That One Time I Ran Out of Stories

Once upon a time I didn’t know what to write on here and it reminded me of my first English class in college. The teacher told us we had to write something for her every week. It could be one sentence, or it could be 100 pages; she didn’t care, we just had to write. Every Wednesday night I would writhe around in my desk chair like a toddler, throwing a fit that I couldn’t think of something to write about, and every week I’d come up with some dumb essay.

Until one week. One week I’d had enough. I couldn’t do it anymore, and something in me snapped. I grabbed a pencil and paper, threw my keyboard aside, and wrote whatever popped in my head. At that point it was mainly about how mad I was I had to write these stupid papers every week for her when I didn’t even truly understand the assignment or what she wanted from me. The week before she held up another girl’s paper and said, “A whole reflection on what happens to our lost socks in the laundry! Brilliant!” I didn’t see anything brilliant about it and became more confused about what these “papers” were. I wrote one notebook paper - front and back - in almost illegible handwriting, and had just ripped the paper out of a binder, so the holes were all ripped out. I didn’t give a shit, and turned it in the next day.

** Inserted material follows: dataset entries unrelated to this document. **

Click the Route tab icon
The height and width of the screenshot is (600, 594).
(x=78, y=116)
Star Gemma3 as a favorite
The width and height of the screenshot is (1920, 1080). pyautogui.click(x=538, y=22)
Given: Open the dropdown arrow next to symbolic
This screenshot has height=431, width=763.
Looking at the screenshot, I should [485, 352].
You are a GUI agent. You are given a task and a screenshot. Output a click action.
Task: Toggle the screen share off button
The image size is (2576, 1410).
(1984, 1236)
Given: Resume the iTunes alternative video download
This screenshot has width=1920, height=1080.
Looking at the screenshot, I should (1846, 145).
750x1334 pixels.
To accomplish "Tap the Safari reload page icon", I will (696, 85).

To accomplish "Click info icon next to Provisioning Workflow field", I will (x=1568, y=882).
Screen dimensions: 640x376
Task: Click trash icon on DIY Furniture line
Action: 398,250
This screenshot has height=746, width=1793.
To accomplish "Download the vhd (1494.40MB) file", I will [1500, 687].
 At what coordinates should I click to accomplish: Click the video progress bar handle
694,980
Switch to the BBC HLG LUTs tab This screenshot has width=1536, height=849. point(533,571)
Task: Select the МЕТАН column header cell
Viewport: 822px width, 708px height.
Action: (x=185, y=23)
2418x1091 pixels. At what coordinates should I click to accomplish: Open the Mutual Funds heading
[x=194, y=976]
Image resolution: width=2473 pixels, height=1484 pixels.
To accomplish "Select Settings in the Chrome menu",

A few days later my professor called me to her office. She held out the notebook paper to me, and just looked at me questioningly. “Yeah…I’m sorry, I just couldn’t anymore. It was too much.” “This was amazing! So raw - and the words you used…have you ever written poetry? This wasn’t really prose, but not quite poetry. Are you an English major? You really need to start taking more poetry classes.” I was, as the kids would say nowadays - shook. How on earth could the piece or trash I brain dumped on be so impressive to her when the essays I’d worked so hard on each week got no response?

I immediately added an English minor to my double major, and signed up for some poetry classes. They ended up being big duds. I’m not good when I’m limited to a form. But I didn’’t really know what my writing was either…still don’t. Ever since that conversation I felt like I had some special gift, but actually it’s been more of a curse. She made me think I had something in me, but it’s just disappointed me ever since because I’ve never been able to make the words do what I want them to do. Maybe that’s the problem though. I just need to let them be. Pencil to ripped paper. Thought made word.

Has anyone ever pointed out a “talent” in you that you didn’t realize you had? How’d it work out for you?